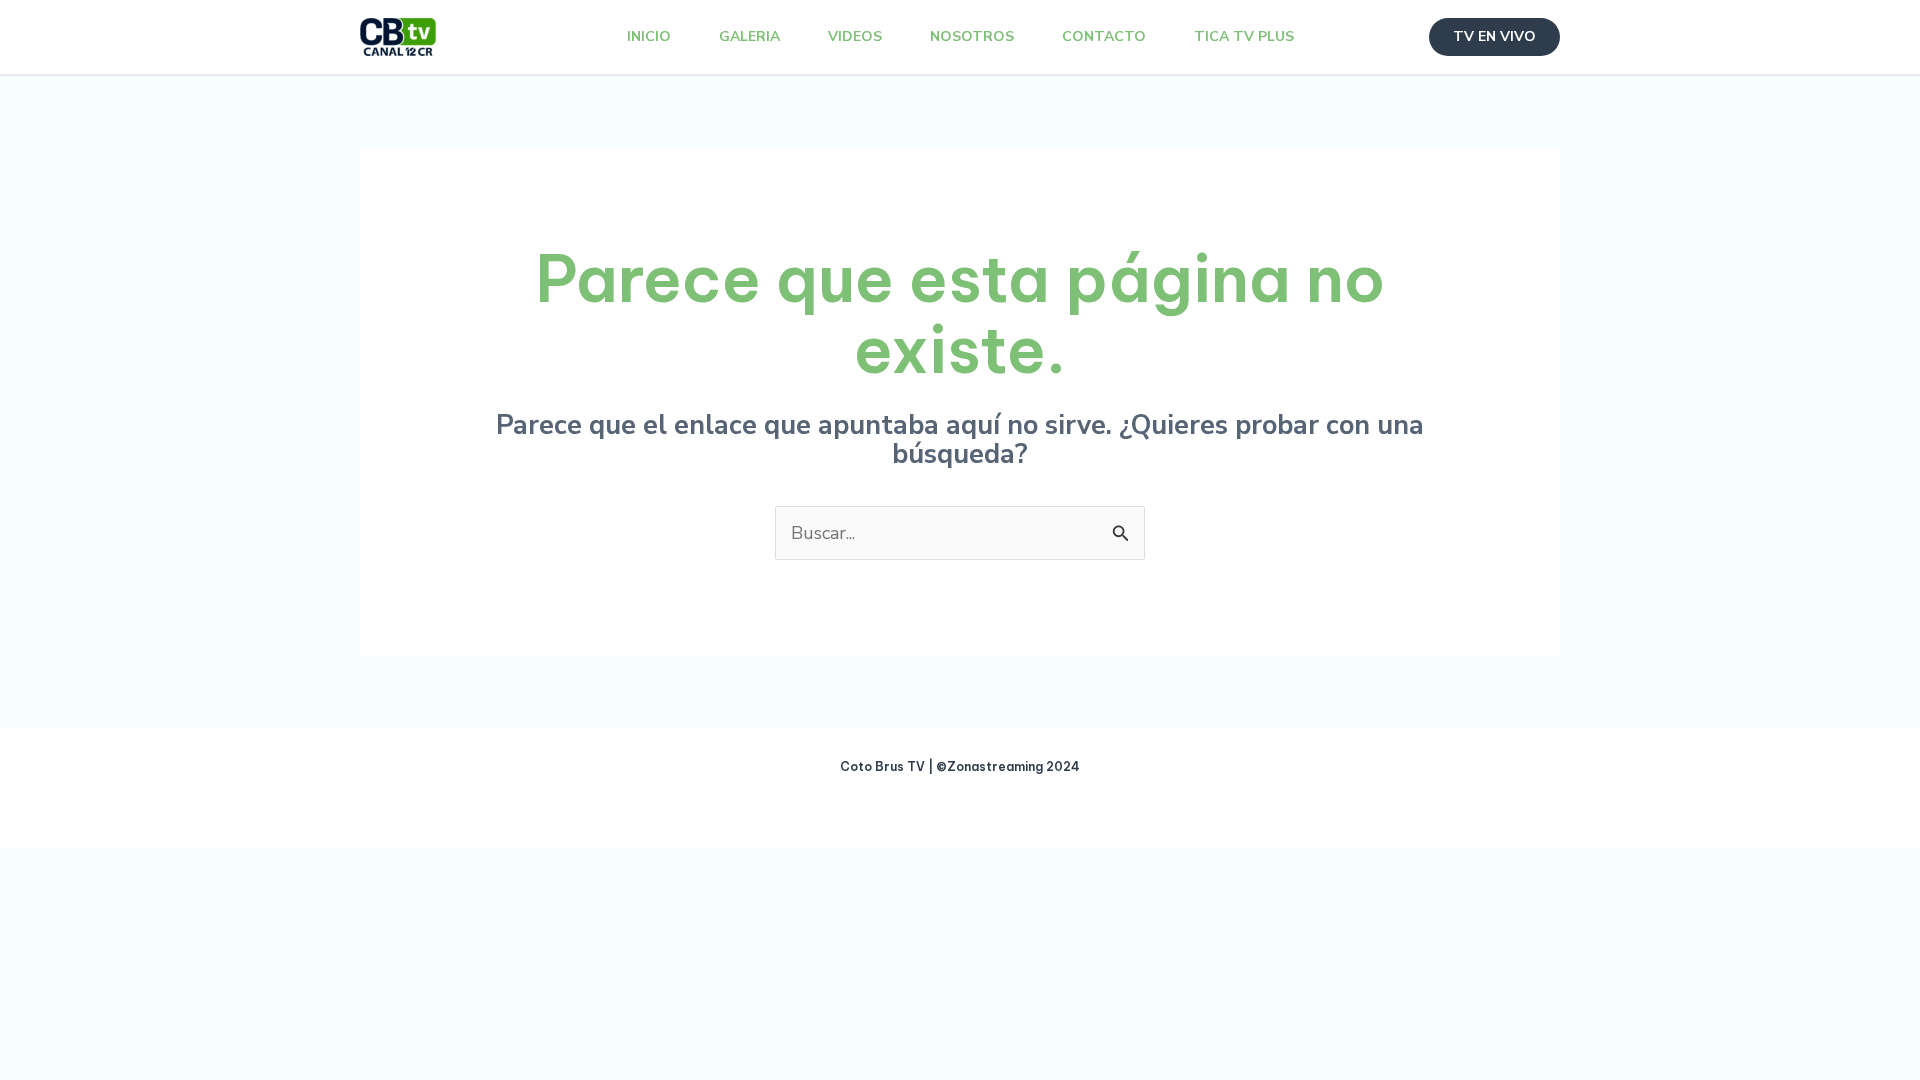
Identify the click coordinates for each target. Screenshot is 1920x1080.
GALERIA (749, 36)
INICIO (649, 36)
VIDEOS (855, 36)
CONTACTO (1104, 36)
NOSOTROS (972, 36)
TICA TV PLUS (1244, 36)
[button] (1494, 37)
---
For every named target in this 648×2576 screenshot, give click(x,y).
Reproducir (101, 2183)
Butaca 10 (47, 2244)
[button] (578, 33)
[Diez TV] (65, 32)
---
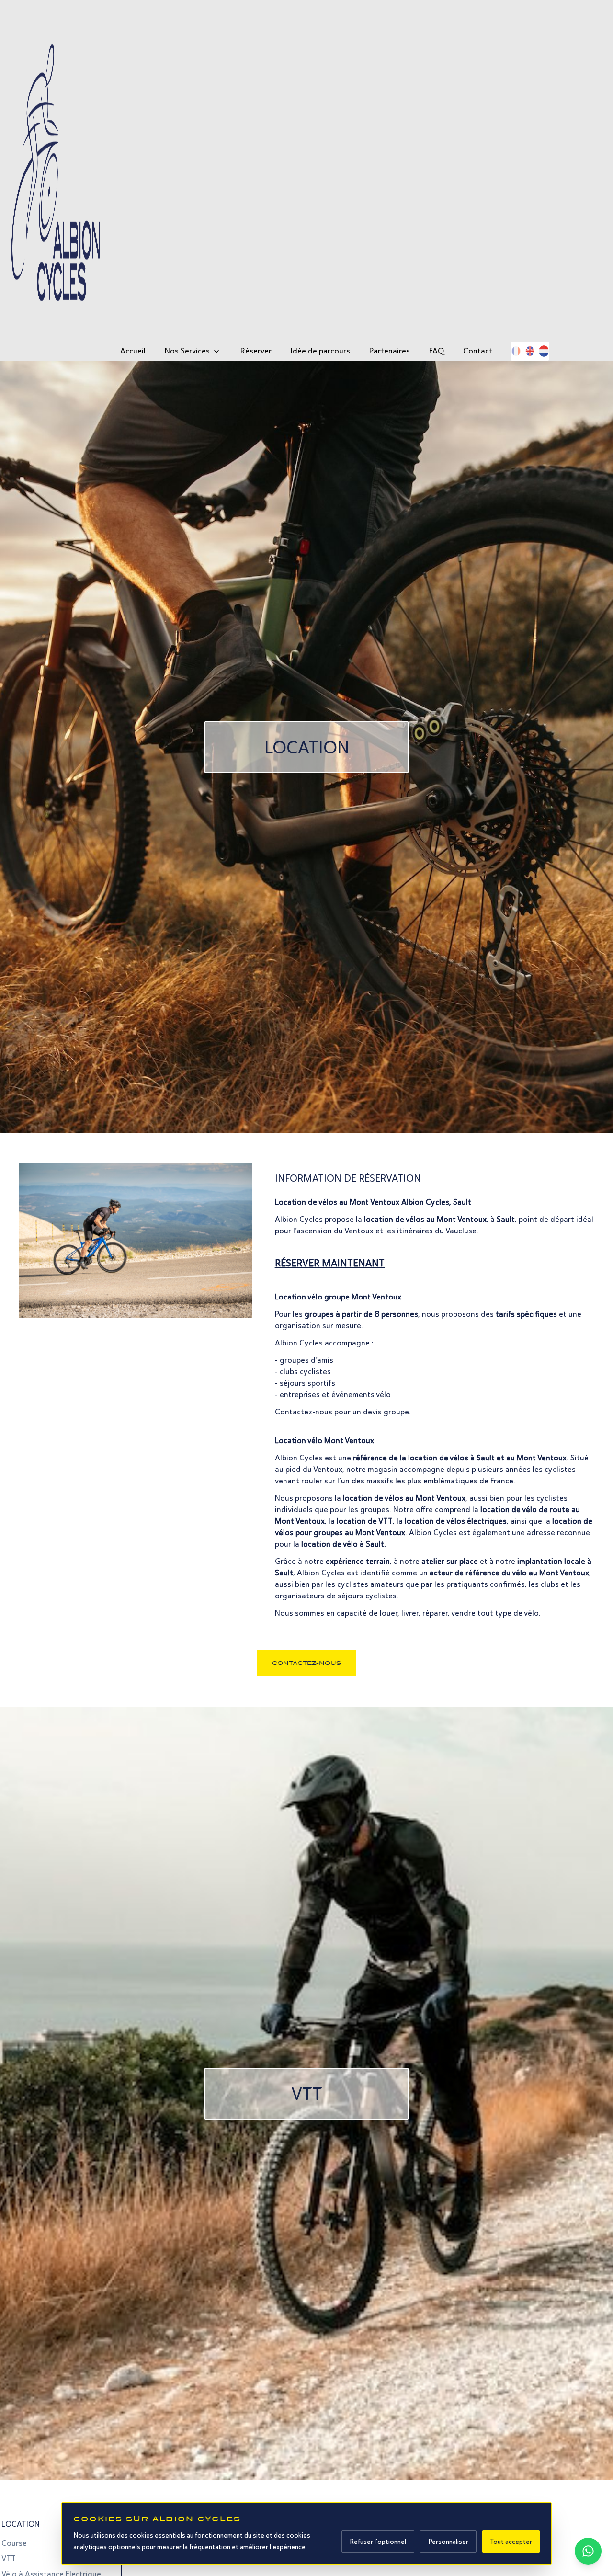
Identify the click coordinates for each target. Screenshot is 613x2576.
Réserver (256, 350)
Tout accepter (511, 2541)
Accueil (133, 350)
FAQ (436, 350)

- Task requirements: Above are the records. Print exactly, and only, the lines from the line with "Screenshot is 1920x1080." to the line with "[button] (1494, 37)", both inclusive.

- Exercise solution:
Identify the click coordinates for each target. Screenshot is 1920x1080.
GALERIA (749, 36)
INICIO (649, 36)
VIDEOS (855, 36)
CONTACTO (1104, 36)
NOSOTROS (972, 36)
TICA TV PLUS (1244, 36)
[button] (1494, 37)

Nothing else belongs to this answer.